Il y a également un besoin de vérité sur les crimes du passé et du présent. Cela apparaît fondamental au regard d’une histoire nationale aux lectures divergentes traversée par la violence d’État, les rebellions et les répressions qui ont donné lieu à la commission de graves violations des droits humains. Le traitement politique de ces violations a donné lieu à une impunité des auteurs de ces crimes, voire à leur promotion, engendrant à nouveau des violations et une instabilité récurrentes. La crise de 2012 marquée par une rébellion touareg, l’occupation du nord du pays par les groupes djihadistes et un coup d’État militaire est l’expression de cette mal gouvernance et de cette impunité.

Lutter contre l’impunité est une condition sine qua non de la réconciliation.

La consultation des représentants des différents secteurs de la société a conclu que la lutte contre l’impunité des auteurs de crimes les plus graves est une priorité de la justice transitionnelle et de la réconciliation nationale, qui ne doit pas être compromise par des amnisties ou des accords politiques.

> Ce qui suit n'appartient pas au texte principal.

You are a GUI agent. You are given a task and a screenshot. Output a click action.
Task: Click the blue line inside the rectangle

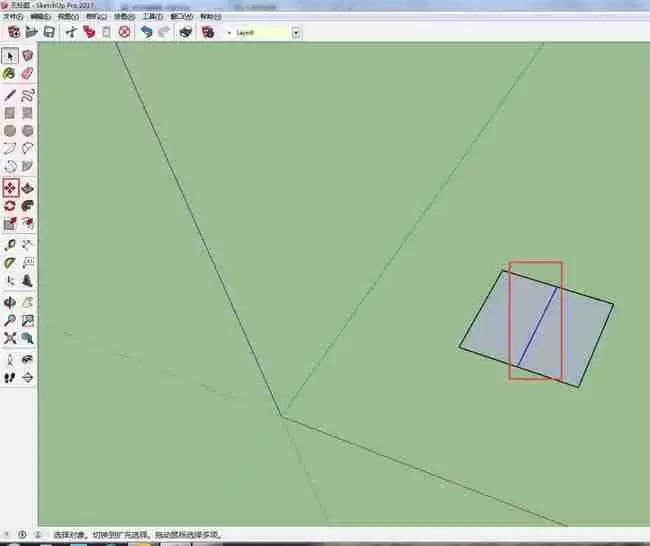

Il convient en outre de garantir la non-répétition des crimes les plus graves. La mal gouvernance depuis 50 ans est une des causes des violations des droits humains et des conflits que connaît notre pays. Ce constat partagé nous a amené à réfléchir sur la 3e phase de l’action de la justice transitionnelle : les recommandations de la CVJR et la mise en œuvre de ses recommandations pour réformer l’État et la société de sorte à limiter les causes des conflits et des violations massives des droits humains.

Quant aux crimes commis au sud du pays, nous sommes parties civiles aux cotés des victimes des évènements du 30 avril 2012 et du 30 septembre 2013 dont les dossiers évoluent en dépit de la stagnation du premier au niveau du parquet.

Plusieurs autres plaintes ou violations de droits humains n’ont pas reçu de suite de la part des autorités judiciaires. Nous voudrions entre autres citer le dossier du sergent-chef Mohamed Ramadan porté disparu au camp de Kati en octobre 2012, le massacre de Doungara et d’autres crimes isolés dans le cercle de Tenenkou et les environs, les enlèvements, disparitions et exécutions dans la région de Tombouctou… Nous exhortons le gouvernement avec l’appui de la communauté internationale à faire la lumière sur les violations de droits humains perpétrées à Kidal le 17 mai 2014.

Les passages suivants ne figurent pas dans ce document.